BEGIN MATERIAL PROVIDED
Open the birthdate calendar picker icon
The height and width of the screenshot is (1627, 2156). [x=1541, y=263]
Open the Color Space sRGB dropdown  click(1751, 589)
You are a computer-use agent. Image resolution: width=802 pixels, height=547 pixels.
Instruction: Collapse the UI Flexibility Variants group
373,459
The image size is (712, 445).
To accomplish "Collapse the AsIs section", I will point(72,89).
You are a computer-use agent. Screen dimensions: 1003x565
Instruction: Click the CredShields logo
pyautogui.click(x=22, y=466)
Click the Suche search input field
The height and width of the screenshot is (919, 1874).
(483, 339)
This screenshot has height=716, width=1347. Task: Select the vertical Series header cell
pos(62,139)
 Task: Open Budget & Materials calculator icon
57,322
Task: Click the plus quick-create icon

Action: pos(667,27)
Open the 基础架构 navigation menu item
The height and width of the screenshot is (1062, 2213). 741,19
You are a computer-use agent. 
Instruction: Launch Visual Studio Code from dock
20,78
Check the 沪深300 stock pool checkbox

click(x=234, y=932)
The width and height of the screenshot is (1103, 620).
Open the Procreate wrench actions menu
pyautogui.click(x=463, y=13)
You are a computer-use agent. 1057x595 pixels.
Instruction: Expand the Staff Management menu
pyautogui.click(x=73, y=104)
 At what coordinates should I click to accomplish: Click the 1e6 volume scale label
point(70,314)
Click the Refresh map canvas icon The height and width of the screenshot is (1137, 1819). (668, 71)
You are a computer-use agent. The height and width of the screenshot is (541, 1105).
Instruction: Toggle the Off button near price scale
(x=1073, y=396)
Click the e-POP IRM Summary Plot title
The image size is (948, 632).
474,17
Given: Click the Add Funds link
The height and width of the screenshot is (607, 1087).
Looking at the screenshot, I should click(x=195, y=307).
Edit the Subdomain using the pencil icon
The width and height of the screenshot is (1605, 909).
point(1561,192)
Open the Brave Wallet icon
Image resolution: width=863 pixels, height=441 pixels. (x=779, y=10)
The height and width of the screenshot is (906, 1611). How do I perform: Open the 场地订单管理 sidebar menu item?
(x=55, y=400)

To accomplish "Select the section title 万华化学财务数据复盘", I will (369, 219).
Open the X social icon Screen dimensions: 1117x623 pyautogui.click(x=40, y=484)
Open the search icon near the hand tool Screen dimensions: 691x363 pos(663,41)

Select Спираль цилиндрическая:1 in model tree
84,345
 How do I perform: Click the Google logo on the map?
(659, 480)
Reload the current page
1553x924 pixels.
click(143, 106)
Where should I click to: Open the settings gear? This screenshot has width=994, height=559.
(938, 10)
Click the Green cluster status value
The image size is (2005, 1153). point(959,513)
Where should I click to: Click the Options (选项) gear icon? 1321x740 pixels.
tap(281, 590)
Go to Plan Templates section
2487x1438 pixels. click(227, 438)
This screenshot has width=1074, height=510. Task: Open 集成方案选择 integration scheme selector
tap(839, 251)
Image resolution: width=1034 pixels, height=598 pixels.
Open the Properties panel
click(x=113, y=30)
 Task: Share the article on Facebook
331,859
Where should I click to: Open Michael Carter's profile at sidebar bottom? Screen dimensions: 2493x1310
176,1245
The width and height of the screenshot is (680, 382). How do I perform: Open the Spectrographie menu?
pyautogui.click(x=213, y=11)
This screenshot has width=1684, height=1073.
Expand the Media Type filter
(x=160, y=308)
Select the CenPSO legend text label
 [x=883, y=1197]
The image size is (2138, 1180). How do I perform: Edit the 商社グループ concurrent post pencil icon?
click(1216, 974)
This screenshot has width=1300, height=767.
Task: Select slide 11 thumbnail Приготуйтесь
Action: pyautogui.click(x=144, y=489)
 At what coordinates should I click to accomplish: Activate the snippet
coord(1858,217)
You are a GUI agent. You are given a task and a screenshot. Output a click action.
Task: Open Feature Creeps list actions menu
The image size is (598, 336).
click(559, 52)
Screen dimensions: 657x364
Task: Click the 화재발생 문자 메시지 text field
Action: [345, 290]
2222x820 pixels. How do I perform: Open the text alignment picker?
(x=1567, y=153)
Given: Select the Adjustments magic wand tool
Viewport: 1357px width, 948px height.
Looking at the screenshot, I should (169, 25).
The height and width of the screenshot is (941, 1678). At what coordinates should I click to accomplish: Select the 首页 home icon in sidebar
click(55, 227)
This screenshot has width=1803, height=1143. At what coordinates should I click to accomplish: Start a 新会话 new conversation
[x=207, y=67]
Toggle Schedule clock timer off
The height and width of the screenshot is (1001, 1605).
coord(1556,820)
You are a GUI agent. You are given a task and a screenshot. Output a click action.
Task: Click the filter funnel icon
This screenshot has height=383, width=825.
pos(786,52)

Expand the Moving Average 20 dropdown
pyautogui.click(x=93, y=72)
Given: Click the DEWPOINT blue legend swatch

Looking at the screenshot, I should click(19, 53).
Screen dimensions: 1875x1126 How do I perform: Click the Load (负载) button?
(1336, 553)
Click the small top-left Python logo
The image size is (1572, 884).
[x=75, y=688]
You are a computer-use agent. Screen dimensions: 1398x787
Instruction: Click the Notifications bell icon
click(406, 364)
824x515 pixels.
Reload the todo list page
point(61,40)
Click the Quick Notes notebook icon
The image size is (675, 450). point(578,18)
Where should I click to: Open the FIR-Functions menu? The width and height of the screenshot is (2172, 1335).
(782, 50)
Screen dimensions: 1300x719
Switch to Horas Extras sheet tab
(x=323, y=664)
END MATERIAL PROVIDED
EXERCISE BRIEF —
Starting at the first line and ending at the last, retype the entries above.

RESULT OF THIS EXERCISE —
Open the birthdate calendar picker icon
The height and width of the screenshot is (1627, 2156). [x=1541, y=263]
Open the Color Space sRGB dropdown  click(1751, 589)
You are a computer-use agent. Image resolution: width=802 pixels, height=547 pixels.
Instruction: Collapse the UI Flexibility Variants group
373,459
The image size is (712, 445).
To accomplish "Collapse the AsIs section", I will point(72,89).
You are a computer-use agent. Screen dimensions: 1003x565
Instruction: Click the CredShields logo
pyautogui.click(x=22, y=466)
Click the Suche search input field
The height and width of the screenshot is (919, 1874).
(483, 339)
This screenshot has height=716, width=1347. Task: Select the vertical Series header cell
pos(62,139)
 Task: Open Budget & Materials calculator icon
57,322
Task: Click the plus quick-create icon

Action: pos(667,27)
Open the 基础架构 navigation menu item
The height and width of the screenshot is (1062, 2213). 741,19
You are a computer-use agent. 
Instruction: Launch Visual Studio Code from dock
20,78
Check the 沪深300 stock pool checkbox

click(x=234, y=932)
The width and height of the screenshot is (1103, 620).
Open the Procreate wrench actions menu
pyautogui.click(x=463, y=13)
You are a computer-use agent. 1057x595 pixels.
Instruction: Expand the Staff Management menu
pyautogui.click(x=73, y=104)
 At what coordinates should I click to accomplish: Click the 1e6 volume scale label
point(70,314)
Click the Refresh map canvas icon The height and width of the screenshot is (1137, 1819). (668, 71)
You are a computer-use agent. The height and width of the screenshot is (541, 1105).
Instruction: Toggle the Off button near price scale
(x=1073, y=396)
Click the e-POP IRM Summary Plot title
The image size is (948, 632).
474,17
Given: Click the Add Funds link
The height and width of the screenshot is (607, 1087).
Looking at the screenshot, I should click(x=195, y=307).
Edit the Subdomain using the pencil icon
The width and height of the screenshot is (1605, 909).
point(1561,192)
Open the Brave Wallet icon
Image resolution: width=863 pixels, height=441 pixels. (x=779, y=10)
The height and width of the screenshot is (906, 1611). How do I perform: Open the 场地订单管理 sidebar menu item?
(x=55, y=400)

To accomplish "Select the section title 万华化学财务数据复盘", I will (369, 219).
Open the X social icon Screen dimensions: 1117x623 pyautogui.click(x=40, y=484)
Open the search icon near the hand tool Screen dimensions: 691x363 pos(663,41)

Select Спираль цилиндрическая:1 in model tree
84,345
 How do I perform: Click the Google logo on the map?
(659, 480)
Reload the current page
1553x924 pixels.
click(143, 106)
Where should I click to: Open the settings gear? This screenshot has width=994, height=559.
(938, 10)
Click the Green cluster status value
The image size is (2005, 1153). point(959,513)
Where should I click to: Click the Options (选项) gear icon? 1321x740 pixels.
tap(281, 590)
Go to Plan Templates section
2487x1438 pixels. click(227, 438)
This screenshot has width=1074, height=510. Task: Open 集成方案选择 integration scheme selector
tap(839, 251)
Image resolution: width=1034 pixels, height=598 pixels.
Open the Properties panel
click(x=113, y=30)
 Task: Share the article on Facebook
331,859
Where should I click to: Open Michael Carter's profile at sidebar bottom? Screen dimensions: 2493x1310
176,1245
The width and height of the screenshot is (680, 382). How do I perform: Open the Spectrographie menu?
pyautogui.click(x=213, y=11)
This screenshot has width=1684, height=1073.
Expand the Media Type filter
(x=160, y=308)
Select the CenPSO legend text label
 [x=883, y=1197]
The image size is (2138, 1180). How do I perform: Edit the 商社グループ concurrent post pencil icon?
click(1216, 974)
This screenshot has width=1300, height=767.
Task: Select slide 11 thumbnail Приготуйтесь
Action: pyautogui.click(x=144, y=489)
 At what coordinates should I click to accomplish: Activate the snippet
coord(1858,217)
You are a GUI agent. You are given a task and a screenshot. Output a click action.
Task: Open Feature Creeps list actions menu
The image size is (598, 336).
click(559, 52)
Screen dimensions: 657x364
Task: Click the 화재발생 문자 메시지 text field
Action: [345, 290]
2222x820 pixels. How do I perform: Open the text alignment picker?
(x=1567, y=153)
Given: Select the Adjustments magic wand tool
Viewport: 1357px width, 948px height.
Looking at the screenshot, I should (169, 25).
The height and width of the screenshot is (941, 1678). At what coordinates should I click to accomplish: Select the 首页 home icon in sidebar
click(55, 227)
This screenshot has width=1803, height=1143. At what coordinates should I click to accomplish: Start a 新会话 new conversation
[x=207, y=67]
Toggle Schedule clock timer off
The height and width of the screenshot is (1001, 1605).
coord(1556,820)
You are a GUI agent. You are given a task and a screenshot. Output a click action.
Task: Click the filter funnel icon
This screenshot has height=383, width=825.
pos(786,52)

Expand the Moving Average 20 dropdown
pyautogui.click(x=93, y=72)
Given: Click the DEWPOINT blue legend swatch

Looking at the screenshot, I should click(19, 53).
Screen dimensions: 1875x1126 How do I perform: Click the Load (负载) button?
(1336, 553)
Click the small top-left Python logo
The image size is (1572, 884).
[x=75, y=688]
You are a computer-use agent. Screen dimensions: 1398x787
Instruction: Click the Notifications bell icon
click(406, 364)
824x515 pixels.
Reload the todo list page
point(61,40)
Click the Quick Notes notebook icon
The image size is (675, 450). point(578,18)
Where should I click to: Open the FIR-Functions menu? The width and height of the screenshot is (2172, 1335).
(782, 50)
Screen dimensions: 1300x719
Switch to Horas Extras sheet tab
(x=323, y=664)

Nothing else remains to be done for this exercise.